- [What is needed]
Each entry must be reproduced precisely as it stands.

- [Data in this exercise]
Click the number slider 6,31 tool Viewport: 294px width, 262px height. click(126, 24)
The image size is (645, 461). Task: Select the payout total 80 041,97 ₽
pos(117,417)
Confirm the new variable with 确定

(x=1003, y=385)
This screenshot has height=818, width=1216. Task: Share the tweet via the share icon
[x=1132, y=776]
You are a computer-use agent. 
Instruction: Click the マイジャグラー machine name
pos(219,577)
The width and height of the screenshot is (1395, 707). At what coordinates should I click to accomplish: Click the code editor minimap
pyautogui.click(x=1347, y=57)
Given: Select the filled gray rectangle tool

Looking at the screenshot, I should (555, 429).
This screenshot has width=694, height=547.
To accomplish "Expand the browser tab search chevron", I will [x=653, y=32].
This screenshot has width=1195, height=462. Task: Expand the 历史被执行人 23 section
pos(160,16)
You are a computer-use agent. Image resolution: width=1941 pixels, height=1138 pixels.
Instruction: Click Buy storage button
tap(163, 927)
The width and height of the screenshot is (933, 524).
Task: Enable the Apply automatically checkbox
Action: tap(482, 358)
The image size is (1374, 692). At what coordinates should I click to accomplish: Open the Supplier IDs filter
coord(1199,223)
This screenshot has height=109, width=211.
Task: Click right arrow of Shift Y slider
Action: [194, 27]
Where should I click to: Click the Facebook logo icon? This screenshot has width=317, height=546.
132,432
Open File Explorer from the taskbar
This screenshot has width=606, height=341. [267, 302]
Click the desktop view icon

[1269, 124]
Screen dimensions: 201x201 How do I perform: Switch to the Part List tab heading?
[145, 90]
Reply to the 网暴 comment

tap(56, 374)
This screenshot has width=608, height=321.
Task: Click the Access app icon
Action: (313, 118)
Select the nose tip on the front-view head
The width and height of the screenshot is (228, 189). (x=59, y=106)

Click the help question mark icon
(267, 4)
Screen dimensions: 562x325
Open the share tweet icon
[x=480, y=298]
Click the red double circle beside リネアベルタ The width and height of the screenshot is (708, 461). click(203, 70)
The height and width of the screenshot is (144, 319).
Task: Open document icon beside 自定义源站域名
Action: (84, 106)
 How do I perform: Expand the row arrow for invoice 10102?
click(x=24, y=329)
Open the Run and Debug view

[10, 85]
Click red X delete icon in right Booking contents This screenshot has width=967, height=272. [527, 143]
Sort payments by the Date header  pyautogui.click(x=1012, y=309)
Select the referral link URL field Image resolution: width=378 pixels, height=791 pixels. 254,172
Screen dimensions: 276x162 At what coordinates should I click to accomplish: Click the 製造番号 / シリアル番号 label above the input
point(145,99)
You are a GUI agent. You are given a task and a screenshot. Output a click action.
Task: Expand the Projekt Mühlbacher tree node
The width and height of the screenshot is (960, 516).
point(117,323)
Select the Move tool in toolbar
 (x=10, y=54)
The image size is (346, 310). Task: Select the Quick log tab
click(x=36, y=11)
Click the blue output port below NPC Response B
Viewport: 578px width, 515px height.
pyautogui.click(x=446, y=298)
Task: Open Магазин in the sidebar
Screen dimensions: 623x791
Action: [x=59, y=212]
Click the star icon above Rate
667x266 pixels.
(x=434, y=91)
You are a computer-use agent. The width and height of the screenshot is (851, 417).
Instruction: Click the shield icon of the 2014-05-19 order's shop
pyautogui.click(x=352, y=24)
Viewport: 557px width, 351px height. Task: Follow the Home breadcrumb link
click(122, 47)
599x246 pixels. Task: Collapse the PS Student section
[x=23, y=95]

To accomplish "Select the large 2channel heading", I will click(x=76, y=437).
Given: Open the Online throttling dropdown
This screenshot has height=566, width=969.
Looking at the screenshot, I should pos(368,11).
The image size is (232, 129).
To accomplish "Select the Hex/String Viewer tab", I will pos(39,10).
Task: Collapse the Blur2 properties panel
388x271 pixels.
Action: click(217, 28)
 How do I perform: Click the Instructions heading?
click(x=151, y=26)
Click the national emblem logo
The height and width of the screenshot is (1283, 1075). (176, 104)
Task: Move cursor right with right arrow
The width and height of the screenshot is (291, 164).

- [Response area]
Click the number slider 6,31 tool Viewport: 294px width, 262px height. click(126, 24)
The image size is (645, 461). Task: Select the payout total 80 041,97 ₽
pos(117,417)
Confirm the new variable with 确定

(x=1003, y=385)
This screenshot has height=818, width=1216. Task: Share the tweet via the share icon
[x=1132, y=776]
You are a computer-use agent. 
Instruction: Click the マイジャグラー machine name
pos(219,577)
The width and height of the screenshot is (1395, 707). At what coordinates should I click to accomplish: Click the code editor minimap
pyautogui.click(x=1347, y=57)
Given: Select the filled gray rectangle tool

Looking at the screenshot, I should (555, 429).
This screenshot has width=694, height=547.
To accomplish "Expand the browser tab search chevron", I will [x=653, y=32].
This screenshot has width=1195, height=462. Task: Expand the 历史被执行人 23 section
pos(160,16)
You are a computer-use agent. Image resolution: width=1941 pixels, height=1138 pixels.
Instruction: Click Buy storage button
tap(163, 927)
The width and height of the screenshot is (933, 524).
Task: Enable the Apply automatically checkbox
Action: tap(482, 358)
The image size is (1374, 692). At what coordinates should I click to accomplish: Open the Supplier IDs filter
coord(1199,223)
This screenshot has height=109, width=211.
Task: Click right arrow of Shift Y slider
Action: [194, 27]
Where should I click to: Click the Facebook logo icon? This screenshot has width=317, height=546.
132,432
Open File Explorer from the taskbar
This screenshot has width=606, height=341. [267, 302]
Click the desktop view icon

[1269, 124]
Screen dimensions: 201x201 How do I perform: Switch to the Part List tab heading?
[145, 90]
Reply to the 网暴 comment

tap(56, 374)
This screenshot has width=608, height=321.
Task: Click the Access app icon
Action: (313, 118)
Select the nose tip on the front-view head
The width and height of the screenshot is (228, 189). (x=59, y=106)

Click the help question mark icon
(267, 4)
Screen dimensions: 562x325
Open the share tweet icon
[x=480, y=298]
Click the red double circle beside リネアベルタ The width and height of the screenshot is (708, 461). click(203, 70)
The height and width of the screenshot is (144, 319).
Task: Open document icon beside 自定义源站域名
Action: (84, 106)
 How do I perform: Expand the row arrow for invoice 10102?
click(x=24, y=329)
Open the Run and Debug view

[10, 85]
Click red X delete icon in right Booking contents This screenshot has width=967, height=272. [527, 143]
Sort payments by the Date header  pyautogui.click(x=1012, y=309)
Select the referral link URL field Image resolution: width=378 pixels, height=791 pixels. 254,172
Screen dimensions: 276x162 At what coordinates should I click to accomplish: Click the 製造番号 / シリアル番号 label above the input
point(145,99)
You are a GUI agent. You are given a task and a screenshot. Output a click action.
Task: Expand the Projekt Mühlbacher tree node
The width and height of the screenshot is (960, 516).
point(117,323)
Select the Move tool in toolbar
 (x=10, y=54)
The image size is (346, 310). Task: Select the Quick log tab
click(x=36, y=11)
Click the blue output port below NPC Response B
Viewport: 578px width, 515px height.
pyautogui.click(x=446, y=298)
Task: Open Магазин in the sidebar
Screen dimensions: 623x791
Action: [x=59, y=212]
Click the star icon above Rate
667x266 pixels.
(x=434, y=91)
You are a computer-use agent. The width and height of the screenshot is (851, 417).
Instruction: Click the shield icon of the 2014-05-19 order's shop
pyautogui.click(x=352, y=24)
Viewport: 557px width, 351px height. Task: Follow the Home breadcrumb link
click(122, 47)
599x246 pixels. Task: Collapse the PS Student section
[x=23, y=95]

To accomplish "Select the large 2channel heading", I will click(x=76, y=437).
Given: Open the Online throttling dropdown
This screenshot has height=566, width=969.
Looking at the screenshot, I should pos(368,11).
The image size is (232, 129).
To accomplish "Select the Hex/String Viewer tab", I will pos(39,10).
Task: Collapse the Blur2 properties panel
388x271 pixels.
Action: click(217, 28)
 How do I perform: Click the Instructions heading?
click(x=151, y=26)
Click the national emblem logo
The height and width of the screenshot is (1283, 1075). (176, 104)
Task: Move cursor right with right arrow
The width and height of the screenshot is (291, 164).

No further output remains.